Another handicap is added to the world supply of chocolate. It is the cocoa swollen shoot virus disease (CSSVD) and it is “a real threat,” says Benito Chen-Charpentier, professor of mathematics at the University of Texas at Arlington (USA), in the study “Cacao sustainability: The case of cocoa swollen-shoot virus co-infection”, which has just been published in the journal PLOS ONE.  

According to this report, around 50% of the world’s chocolate comes from cocoa trees in the Ivory Coast and Ghana. The harmful virus is attacking Ghana’s cocoa trees, causing crop losses of between 15% and 50%. Spread by small insects called mealybugs that eat the leaves, buds, and flowers of trees, this virus is very harmful to the base ingredient of chocolate.

“Pesticides do not work well against mealybug, forcing farmers to try to prevent the spread of the disease by cutting down infected trees and planting resistant specimens. But, despite these efforts, Ghana has already lost more than 254 million cocoa trees in recent years,” he adds.

Farmers can combat mealybugs by administering vaccines to trees to inoculate them with the virus. But these vaccines are expensive and vaccinated trees produce a smaller cocoa crop. So Chen-Charpentier and her colleagues at the University of Kansas, Prairie View A&M, the University of South Florida and the Ghana Cocoa Research Institute have developed a strategy: use mathematical data to determine how far apart vaccinated trees can be planted to prevent the insects from jumping from one tree to another, spreading the virus.

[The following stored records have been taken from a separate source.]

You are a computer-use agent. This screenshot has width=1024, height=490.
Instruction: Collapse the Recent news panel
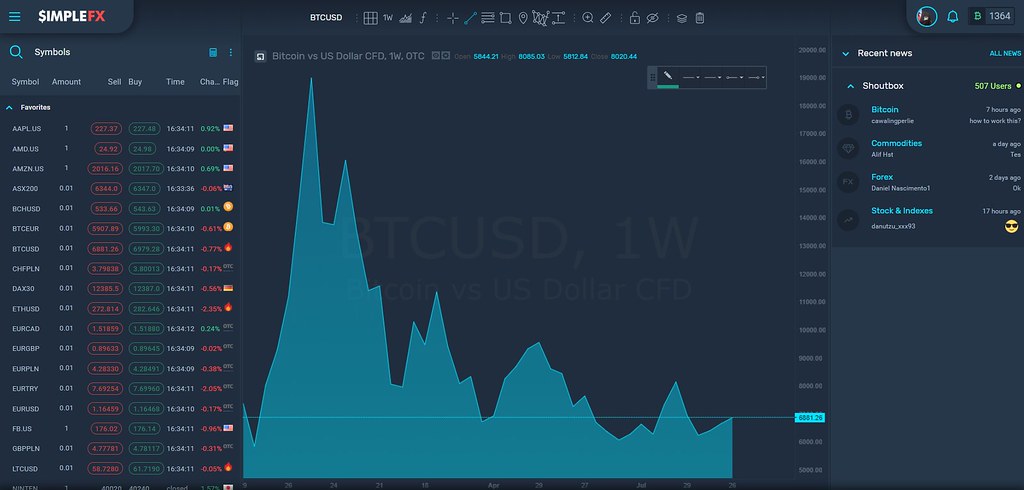pyautogui.click(x=846, y=54)
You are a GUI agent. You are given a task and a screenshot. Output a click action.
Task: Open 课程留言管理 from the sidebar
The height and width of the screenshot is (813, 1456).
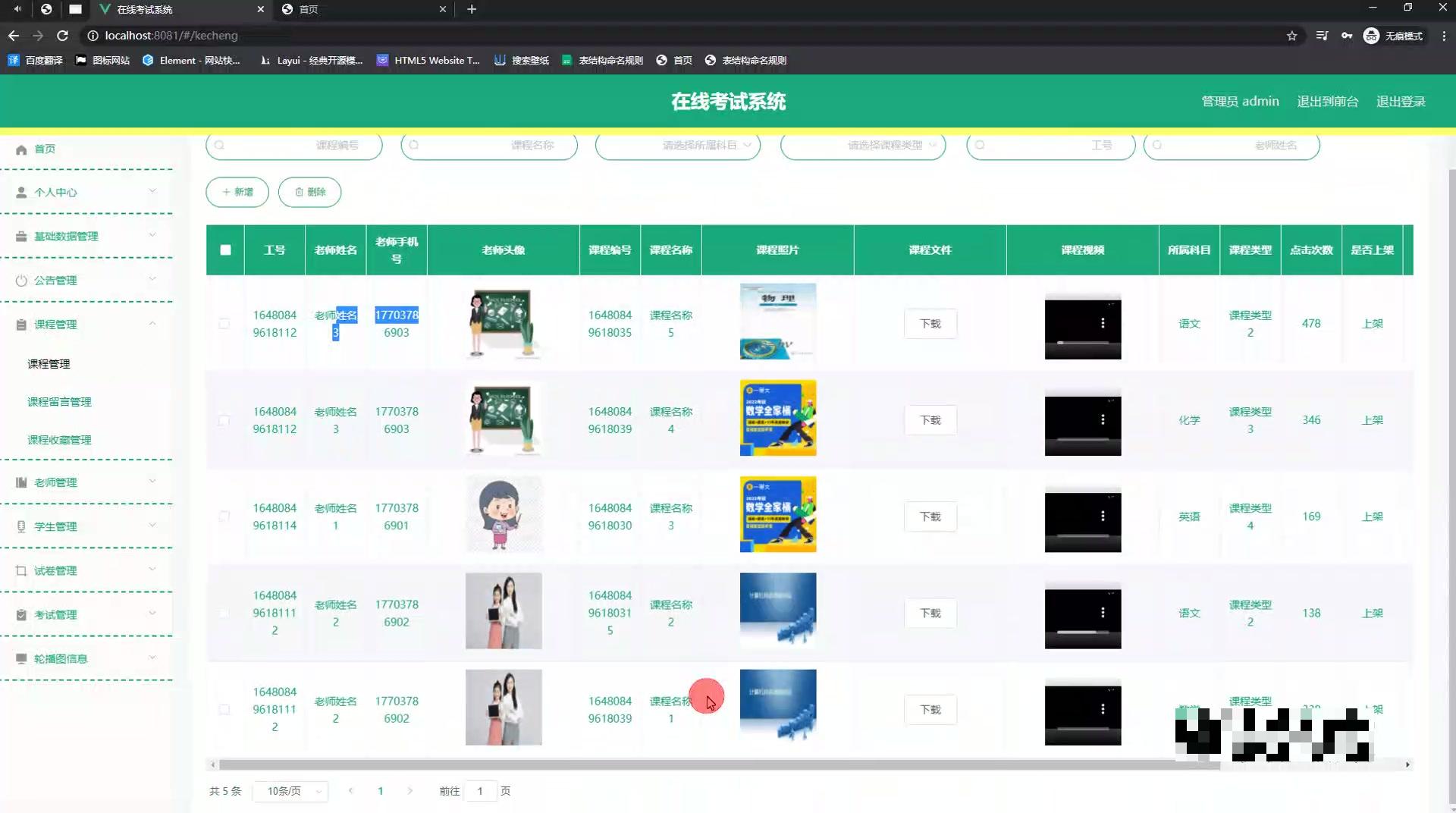(59, 401)
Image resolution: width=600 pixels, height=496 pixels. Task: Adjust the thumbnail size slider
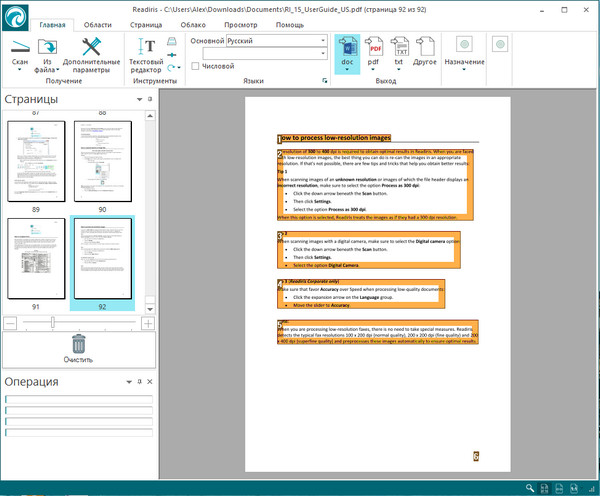point(52,323)
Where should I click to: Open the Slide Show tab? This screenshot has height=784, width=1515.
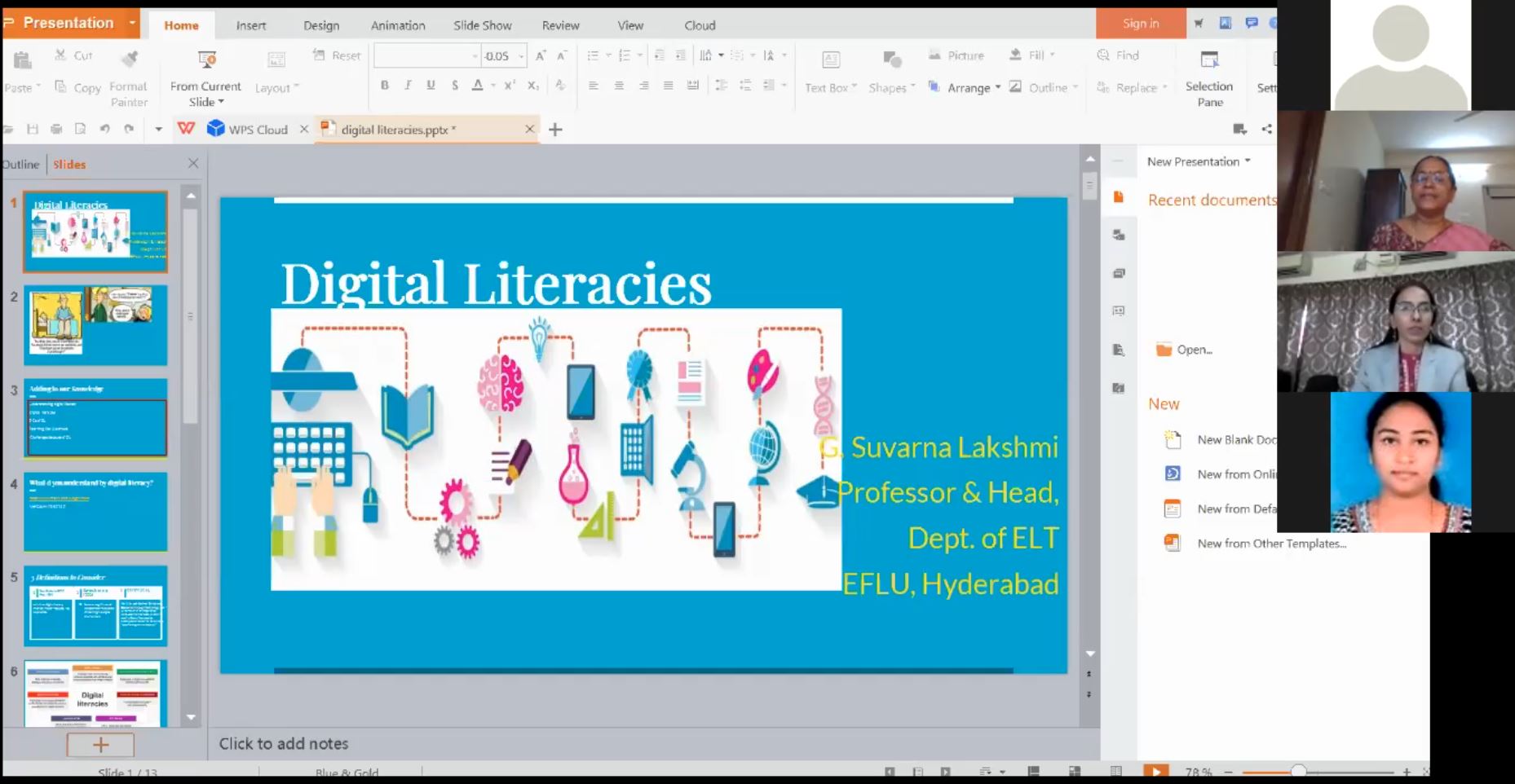482,25
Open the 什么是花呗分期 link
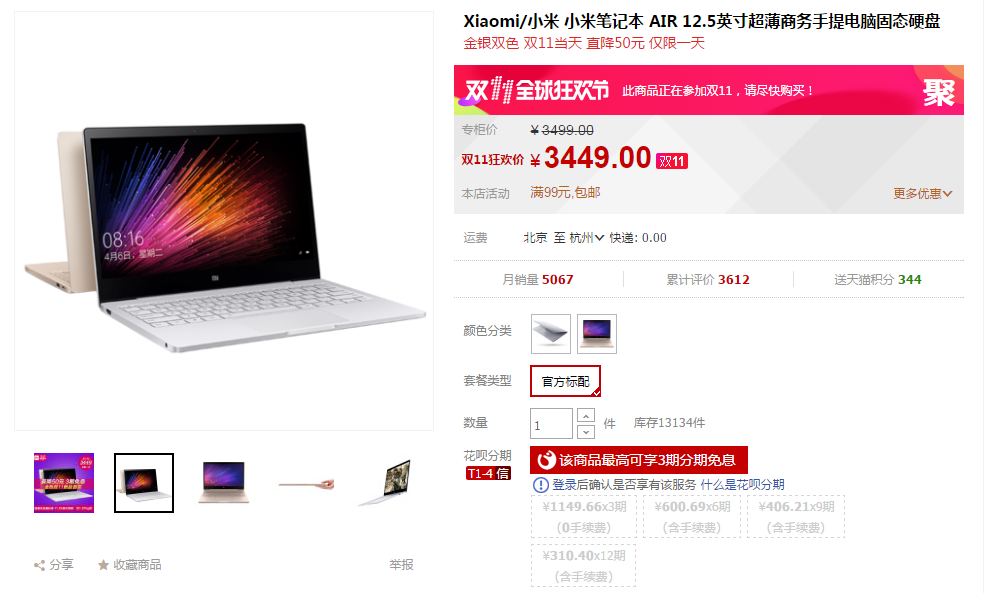The width and height of the screenshot is (993, 593). coord(742,485)
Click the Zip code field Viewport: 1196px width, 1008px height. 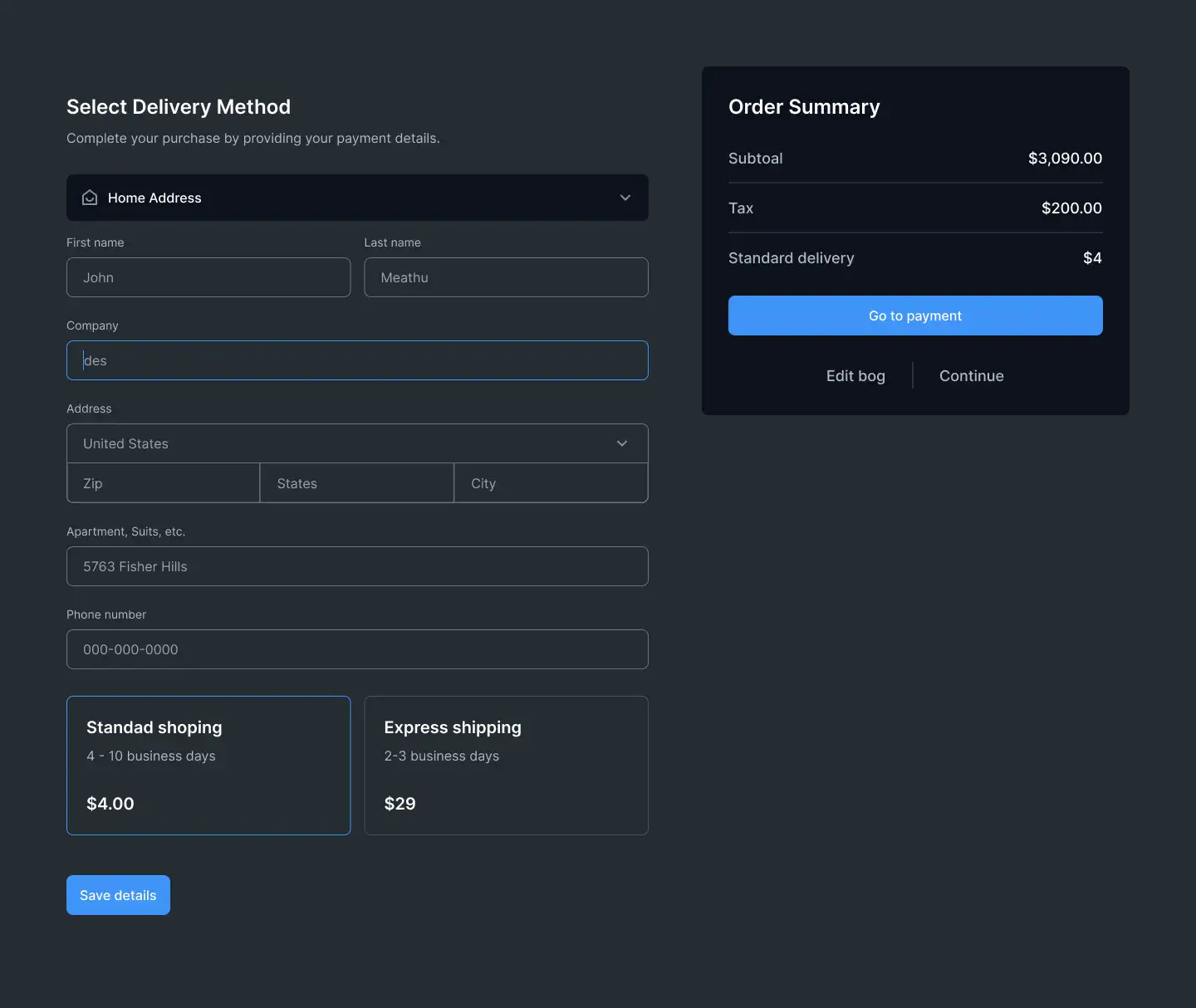164,483
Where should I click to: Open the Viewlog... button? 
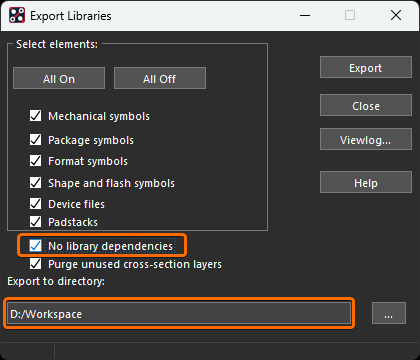(x=366, y=139)
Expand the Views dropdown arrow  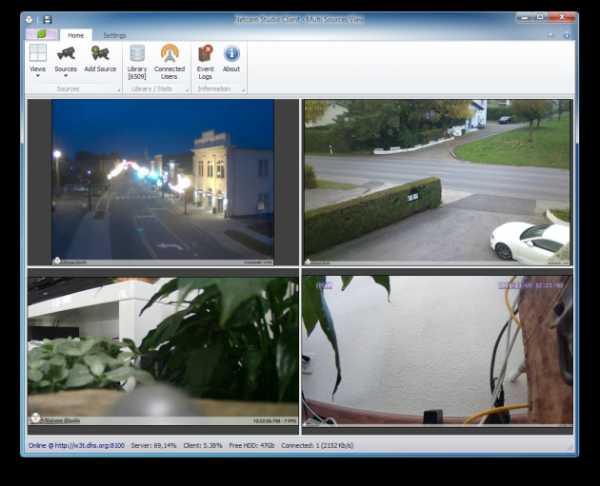tap(37, 76)
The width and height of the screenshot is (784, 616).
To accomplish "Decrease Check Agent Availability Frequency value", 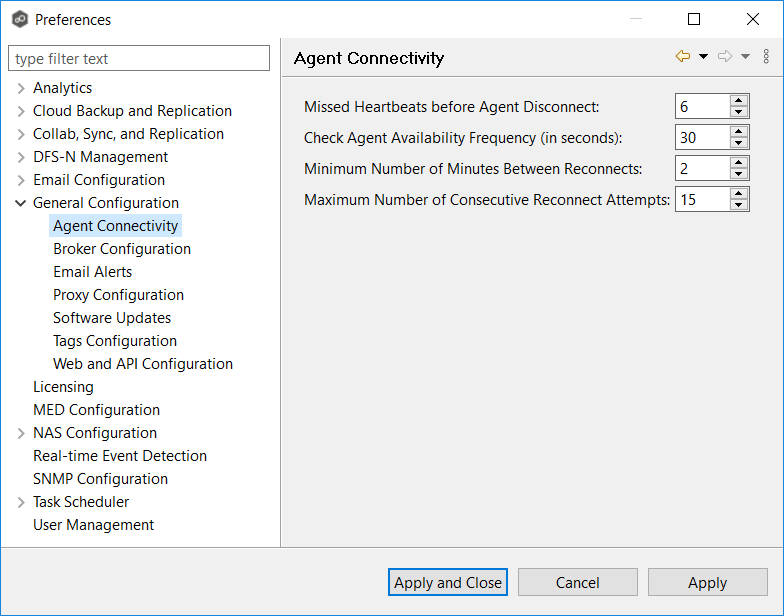I will [739, 143].
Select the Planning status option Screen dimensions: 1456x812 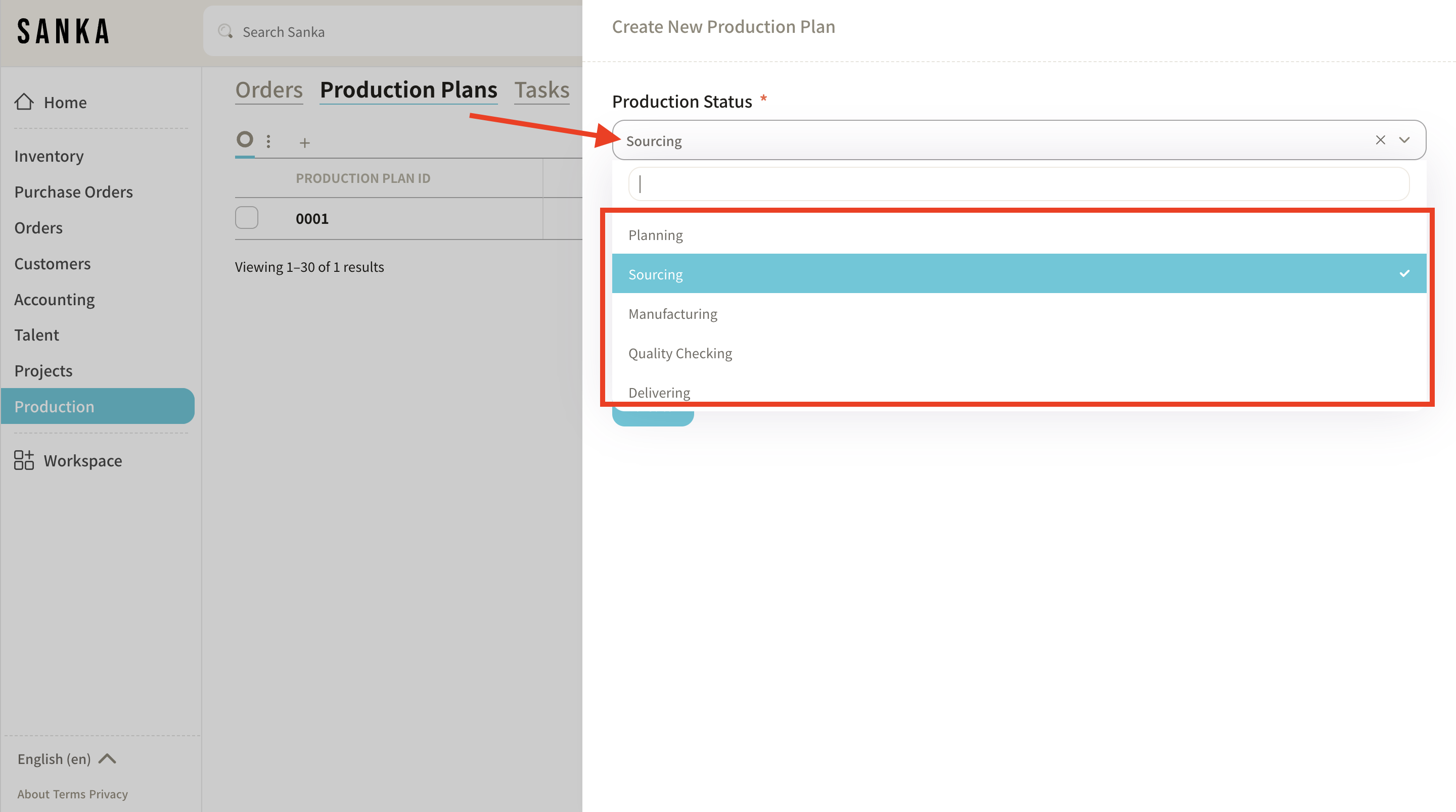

“Mealybugs move in different ways: from canopy to canopy, carried by ants, or carried by the wind. What we needed was to create a model for cocoa farmers, so they could know how far away they could safely plant the vaccinated trees from unvaccinated ones, in order to prevent the spread of the virus while maintaining affordable costs.”

Experimenting with mathematical pattern-making techniques, the team created two different types of models that are still experimental. Models that allow farmers to create a protective layer of vaccinated cocoa trees around unvaccinated trees.